Html_escape_table = {
"&": "&",
'"': """,
"'": "'",
">": ">",
"<": "<",
U "•": "•",
U "°": "°",
#regular expression
".": R "\.",
"^": R "\^",
"$": R "\$",
"{": R "\{",
"}": R "\}",
"\ \": r "\ \",
"|": R "\|",
"(": R "\ (",
")": R "\)",
"+": r "\+",
"*": R "\*",
"?": R "\?",
}

def html_escape (text):
"" "produce entities within text." "
Tmp= "". Join (Html_escape_table.get (C,C) for C in text)
Return Tmp.encode ("Utf-8")

Knot
That's pretty much the experience. But the program that was written at the end doesn't bear to look at it anymore. The style is not good. At first, I tried to write it first. And try not to change it.
The final program runs for a long time, with network communications taking up the most of it. Is it possible to consider using multithreading for refactoring? Think about it, let it be.

  • Related Article

    Contact Us

    The content source of this page is from Internet, which doesn't represent Alibaba Cloud's opinion; products and services mentioned on that page don't have any relationship with Alibaba Cloud. If the content of the page makes you feel confusing, please write us an email, we will handle the problem within 5 days after receiving your email.

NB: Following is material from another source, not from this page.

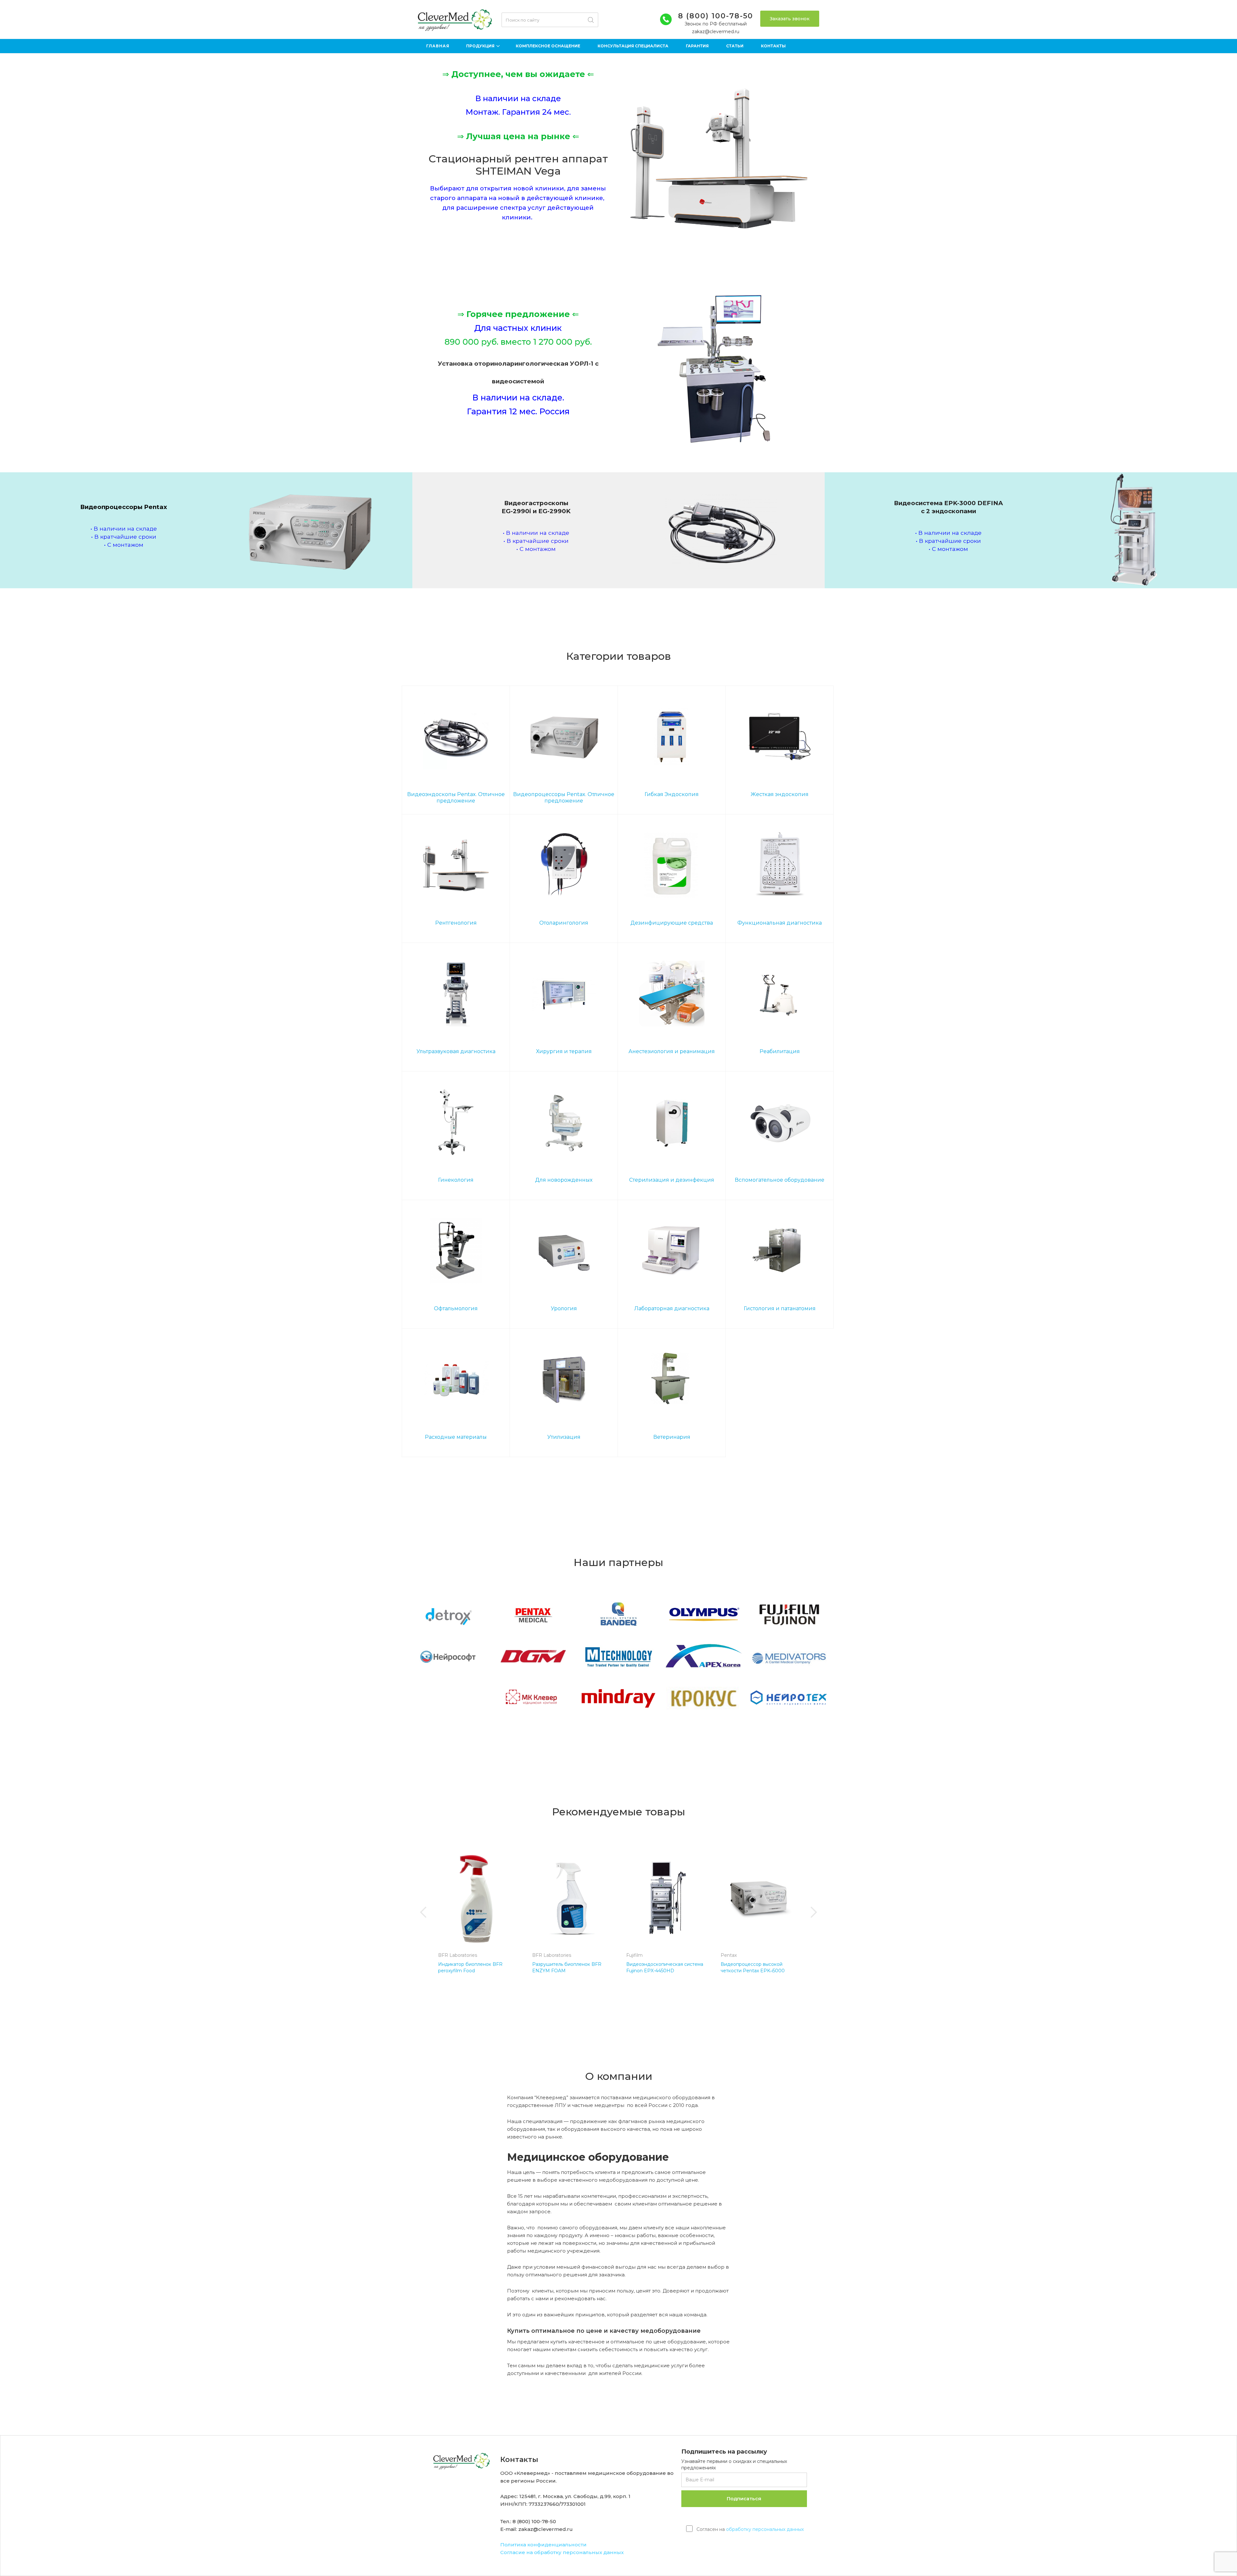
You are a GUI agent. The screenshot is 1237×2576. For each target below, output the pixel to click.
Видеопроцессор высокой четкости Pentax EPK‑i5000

    If you find any instances of plagiarism from the community, please send an email to: info-contact@alibabacloud.com and provide relevant evidence. A staff member will contact you within 5 working days.

    A Free Trial That Lets You Build Big!

    Start building with 50+ products and up to 12 months usage for Elastic Compute Service

    • Sales Support

      1 on 1 presale consultation

    • After-Sales Support

      24/7 Technical Support 6 Free Tickets per Quarter Faster Response

    • Alibaba Cloud offers highly flexible support services tailored to meet your exact needs.